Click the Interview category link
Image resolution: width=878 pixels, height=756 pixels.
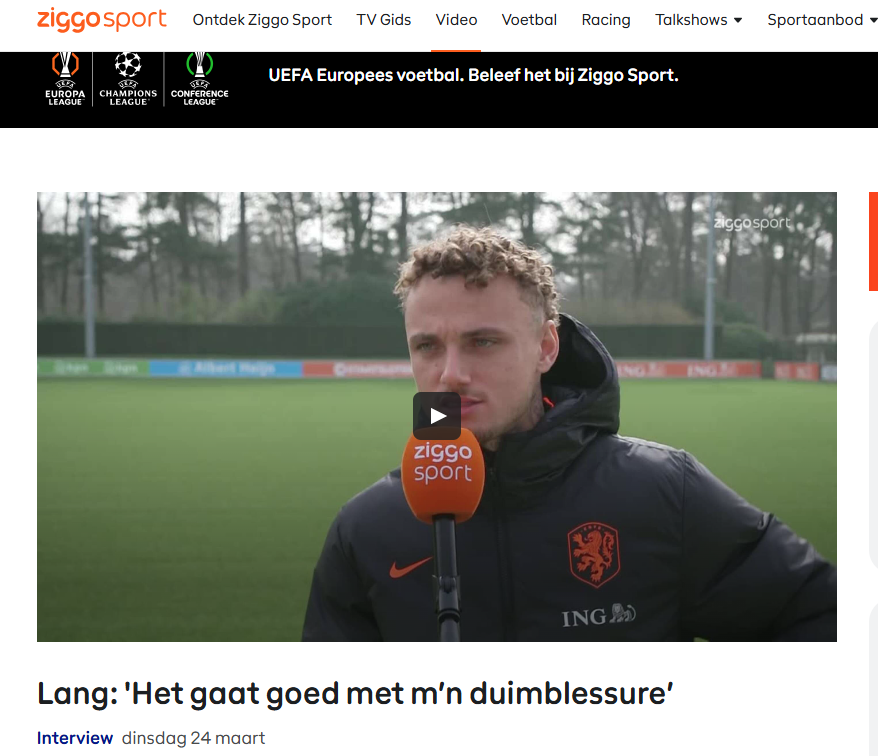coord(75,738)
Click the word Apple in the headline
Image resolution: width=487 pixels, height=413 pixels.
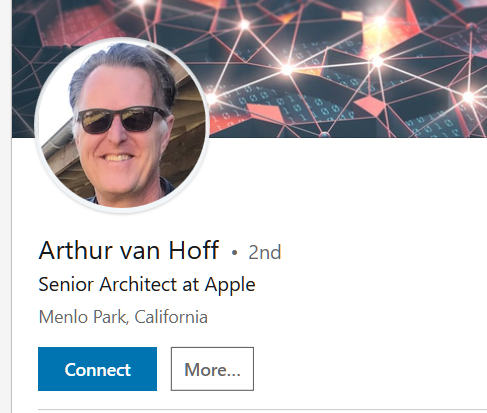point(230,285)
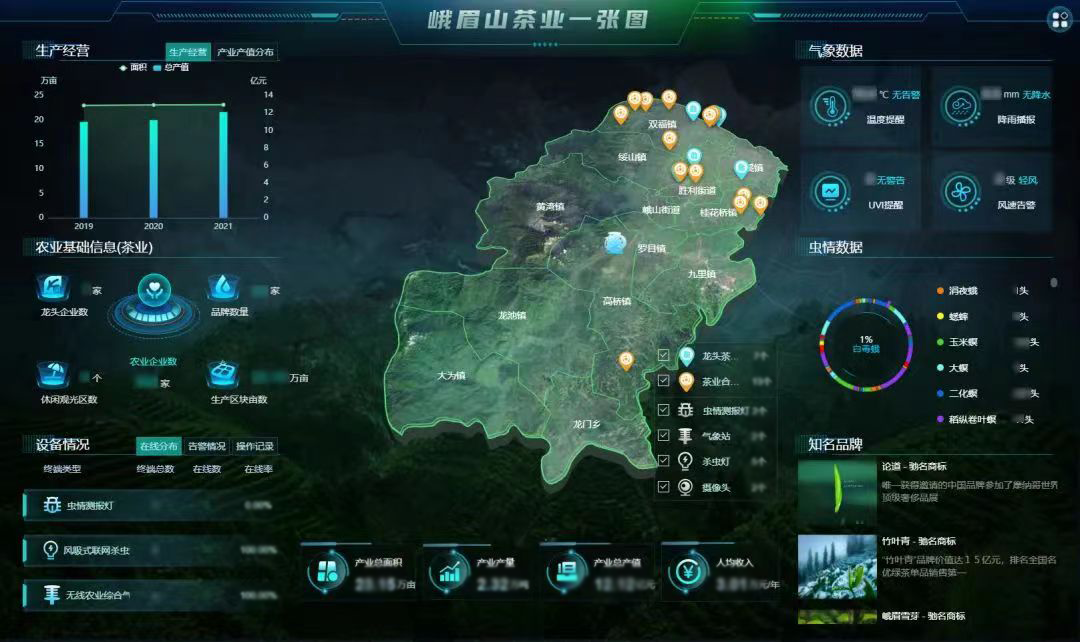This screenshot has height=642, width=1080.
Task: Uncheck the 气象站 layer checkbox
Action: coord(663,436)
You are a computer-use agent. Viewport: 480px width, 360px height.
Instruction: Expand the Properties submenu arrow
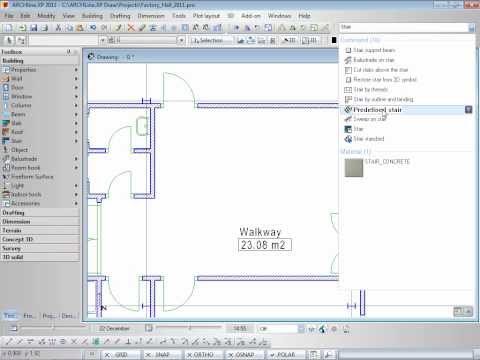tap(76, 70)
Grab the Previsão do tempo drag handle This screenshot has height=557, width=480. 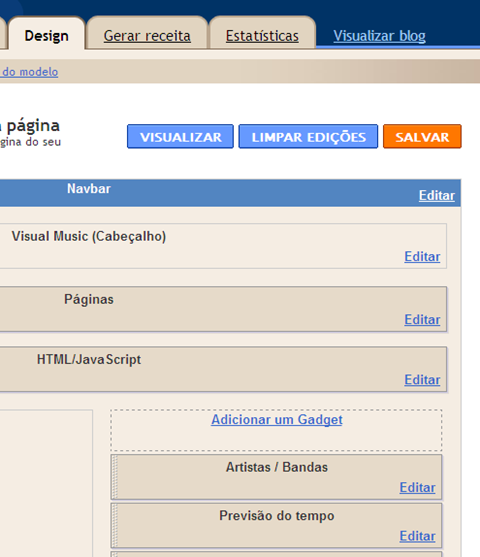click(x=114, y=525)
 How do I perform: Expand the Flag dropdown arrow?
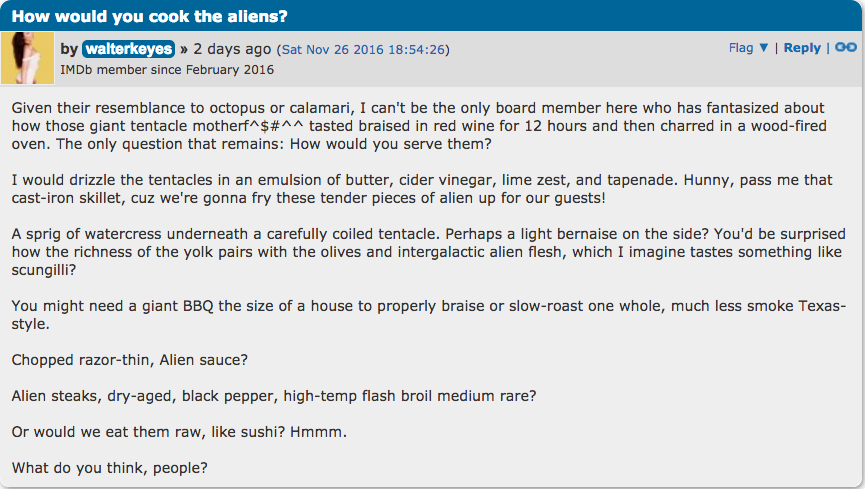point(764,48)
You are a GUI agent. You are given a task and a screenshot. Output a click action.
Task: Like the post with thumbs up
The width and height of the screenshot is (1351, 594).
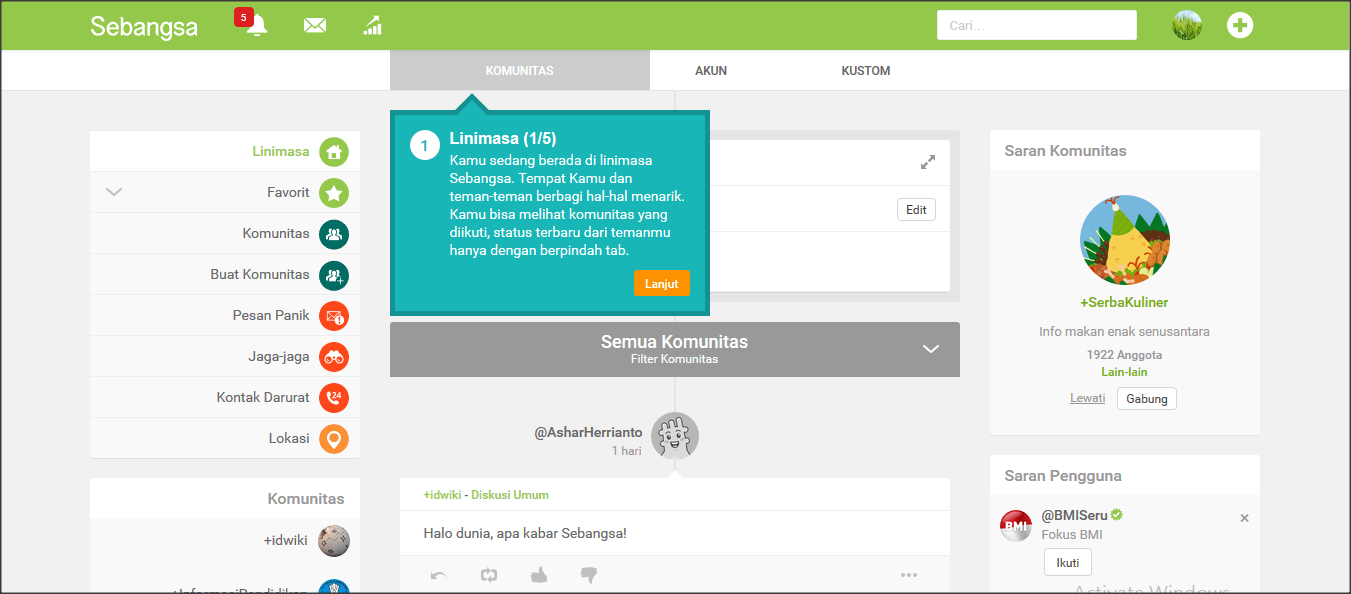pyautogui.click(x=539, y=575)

WHAT IS NEEDED: Leave every picture out, and reproduce exactly the lines from the line bearing "Task: Like the post with thumbs up" through the closing line of the material above.

EXERCISE RESPONSE:
Task: Like the post with thumbs up
The width and height of the screenshot is (1351, 594).
pyautogui.click(x=539, y=575)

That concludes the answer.